Because Bankruptcy Code § 507(a)(8) does not afford priority to all claims for taxes, but only for a “tax on or measured by income or gross receipts for a taxable year ending on or before the date of the filing of the petition,” determining that the SRP was a tax for bankruptcy purposes did not end the inquiry. “The Debtors argued that even if the SRP was a tax, it was not entitled to priority because ‘[t]he threshold question of whether the [SRP] is triggered is not answered by reference to how much income an individual earned, but by reference to whether an individual had health insurance.’” The Fourth Circuit rejected this argument, saying:

[T]he bankruptcy statute gives priority to claims for taxes measured by income, not claims triggered by a particular income level. Even if income has nothing to do with triggering liability for the SRP, the amount owed for the SRP is measured by income. (Emphasis in original)
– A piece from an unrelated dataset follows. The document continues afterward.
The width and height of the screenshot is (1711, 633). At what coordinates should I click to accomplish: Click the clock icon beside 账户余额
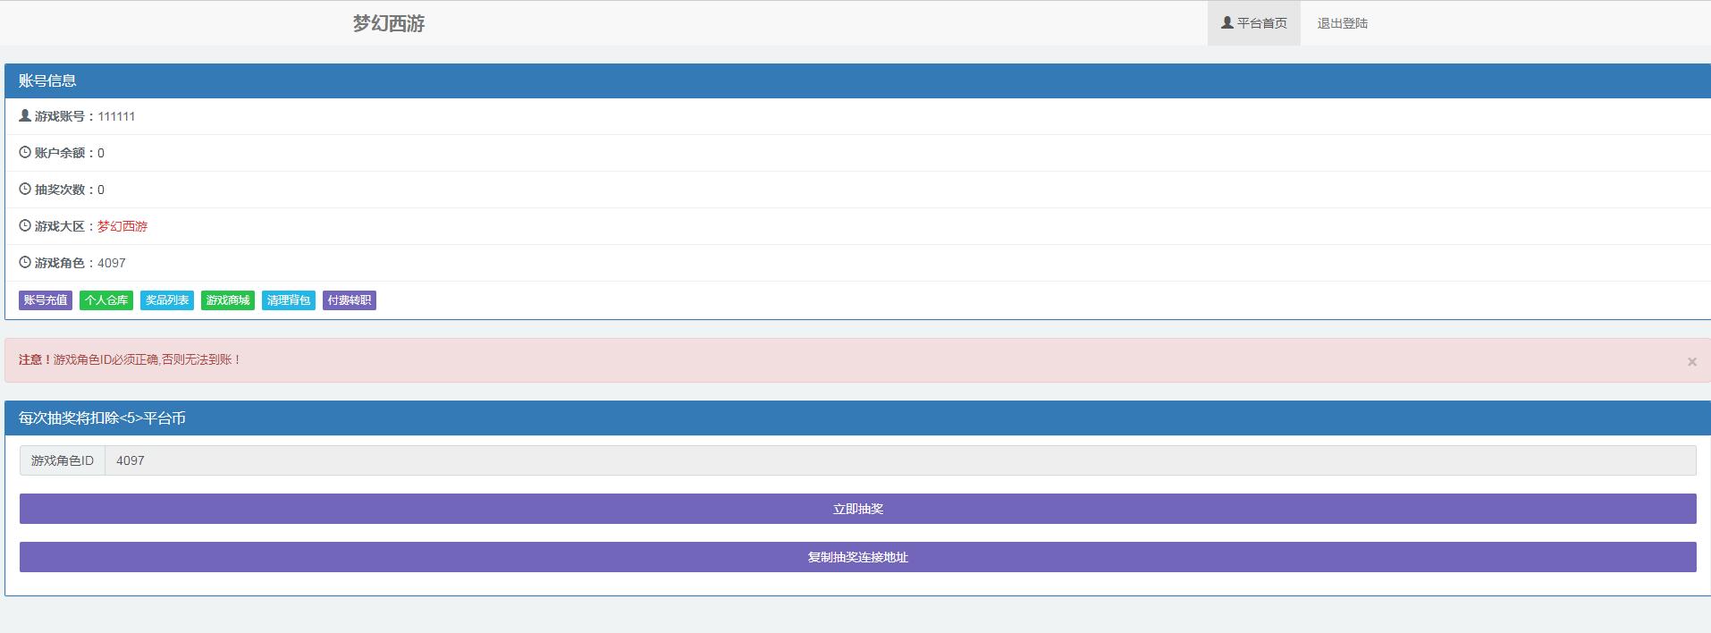click(x=25, y=153)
Although the Fourth Circuit only addressed the issue of priority of a claim for the SRP, its decision that the SRP is a tax entitled to priority under Bankruptcy Code § 507(a)(8) has implications for the ability of a debtor to discharge SRP obligations.  Bankruptcy Code § 523(a)(1)(A) provides that a discharge entered in a Chapter 7 bankruptcy case does not discharge liability for “a tax…of the kind and for the periods specified in section…507(a)(8) of this title.” Thus, in a Chapter 7 case, not only would SRP obligations have to be paid before garden variety unsecured claims if there were assets in the debtor’s estate to pay claims, but the debtor would remain obligated to the IRS for whatever was not paid from the debtor’s estate. Although the concurring judge said, “This fight [over the SRP] is over. R.I.P.” for debtors who owe SRP obligations to the IRS, the fight may not be so over after all.